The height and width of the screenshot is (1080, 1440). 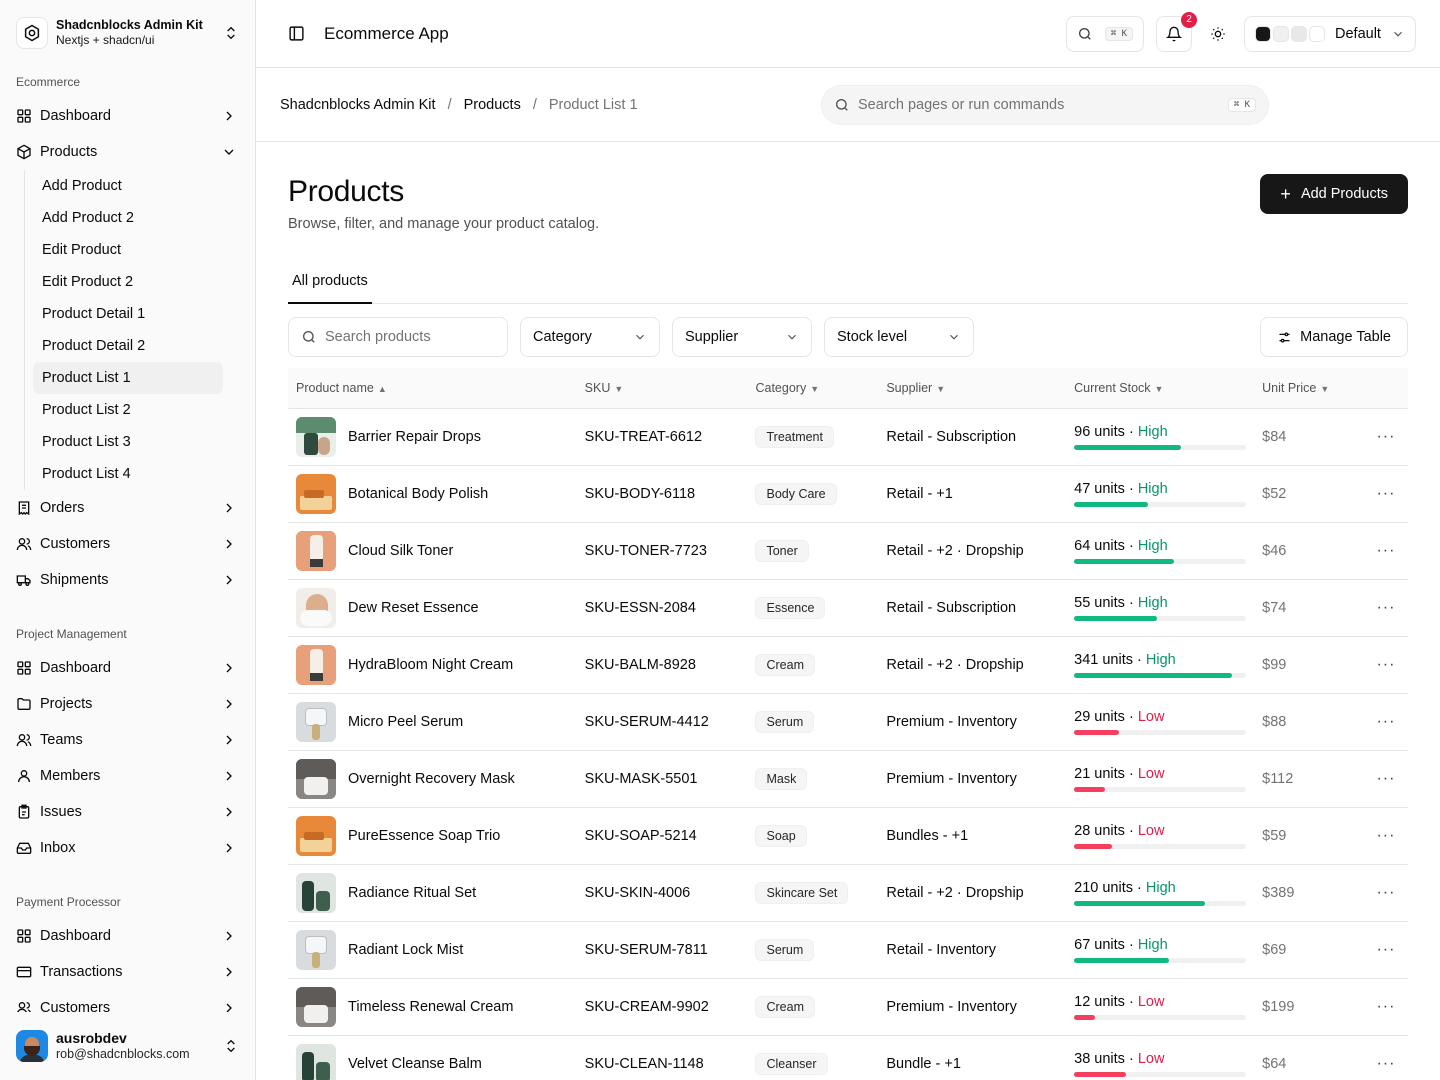 I want to click on search-button: ⌘ K, so click(x=1105, y=34).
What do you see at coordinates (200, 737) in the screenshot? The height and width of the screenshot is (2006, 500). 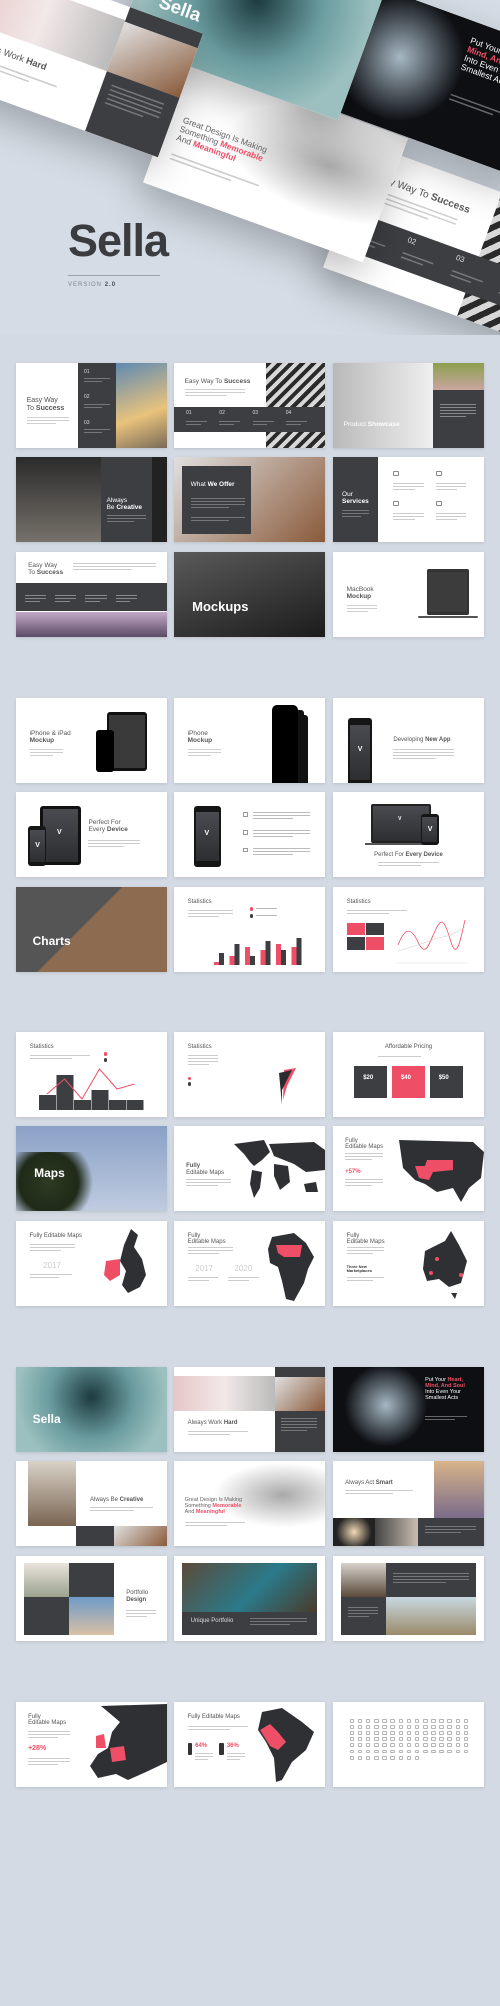 I see `slide-title: iPhone Mockup` at bounding box center [200, 737].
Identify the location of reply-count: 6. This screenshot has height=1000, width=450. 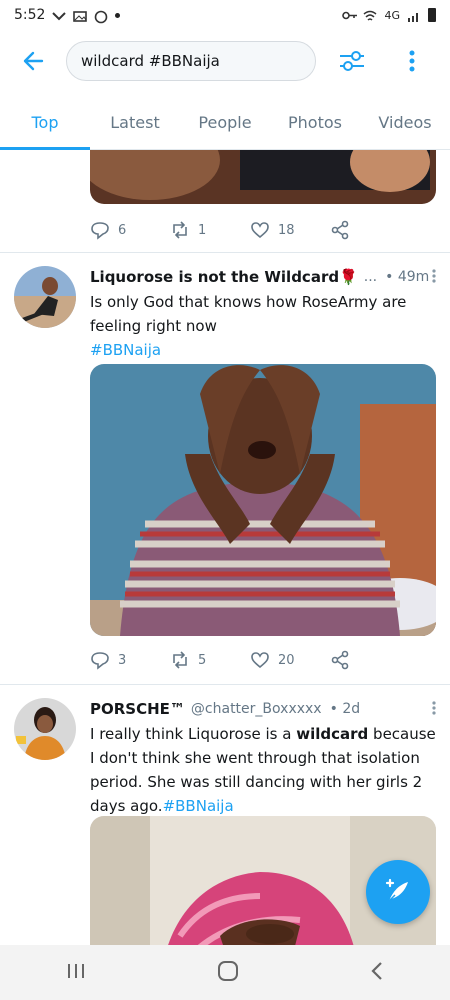
(122, 230).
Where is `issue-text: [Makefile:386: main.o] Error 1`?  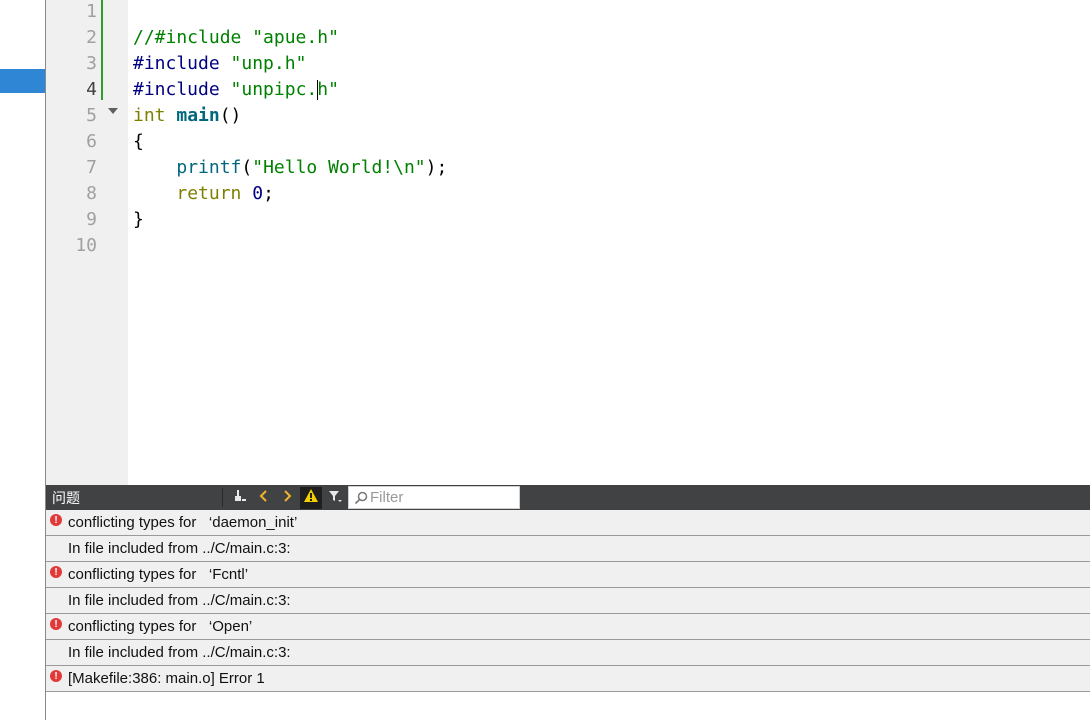
issue-text: [Makefile:386: main.o] Error 1 is located at coordinates (166, 678).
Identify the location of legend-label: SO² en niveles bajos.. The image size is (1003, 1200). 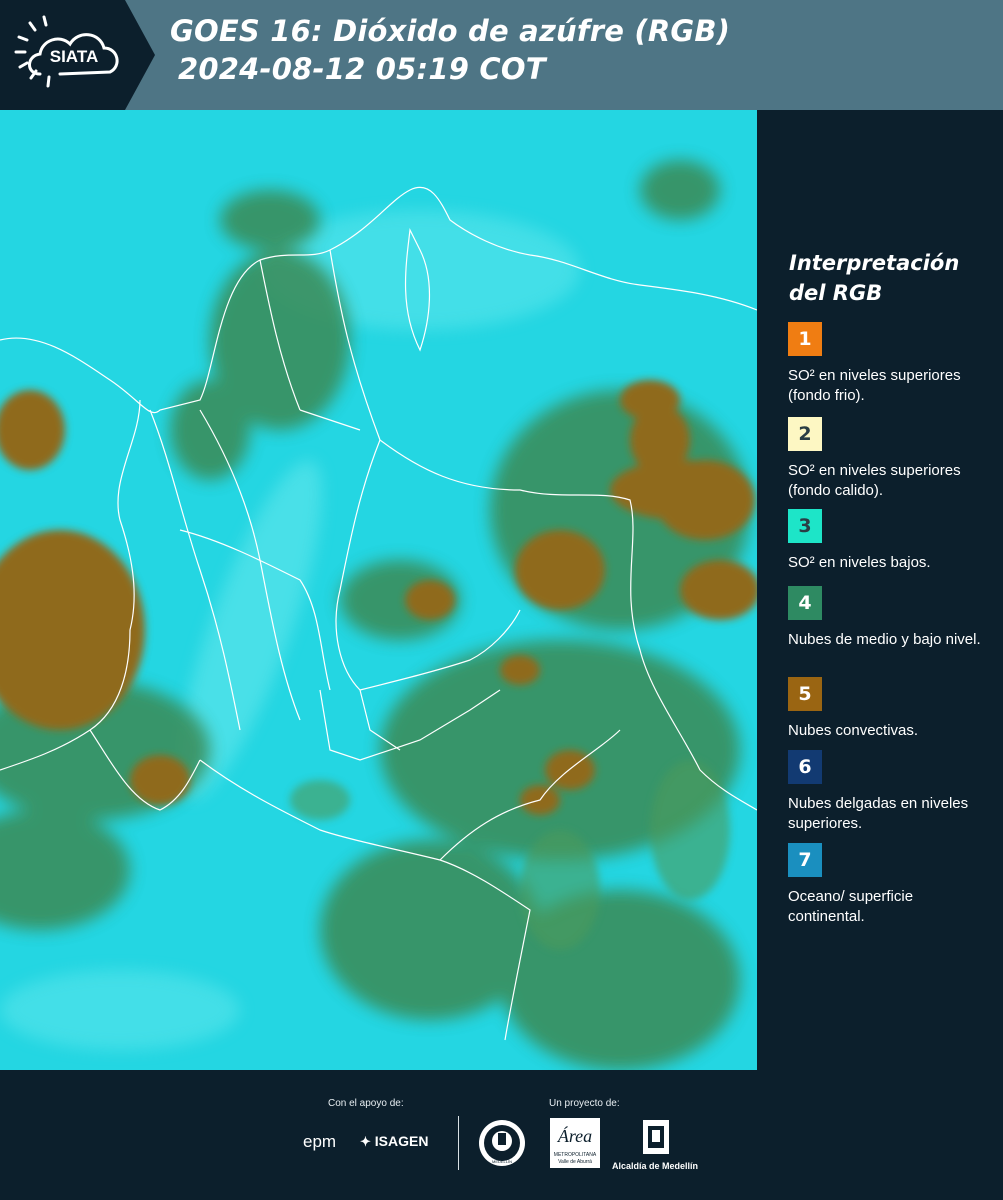
(860, 562).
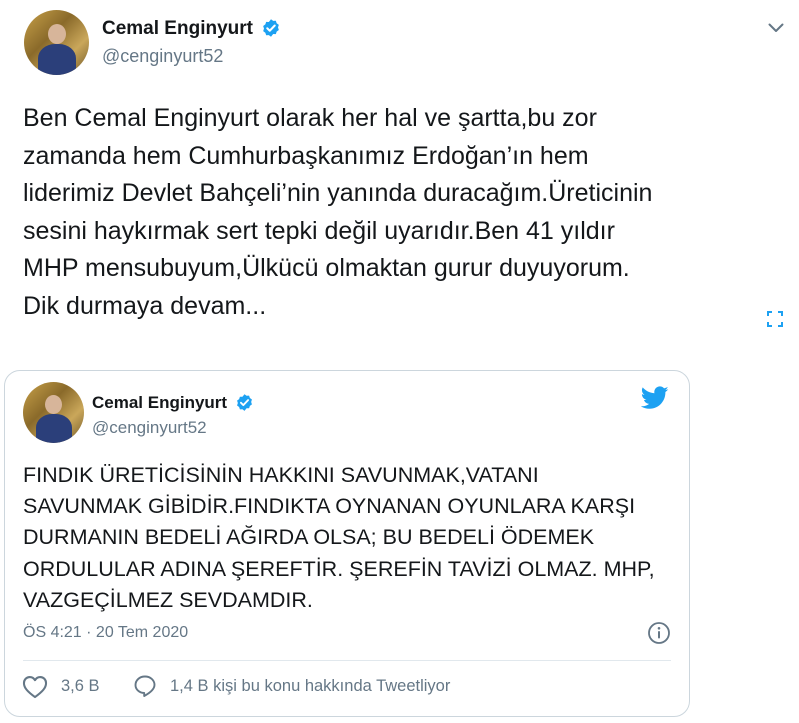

→ Exercise brief: Please format the lines of the listing as a JSON list of strings, one string per line, starting at the line containing "Identify the location of legend-label: SO²" and ending at the end of the listing, both ends included. Skip blank lines and leave the pictures out.

→ Result for this exercise:
[
  "Identify the location of legend-label: SO² en niveles bajos.. The image size is (1003, 1200). ",
  "(860, 562)."
]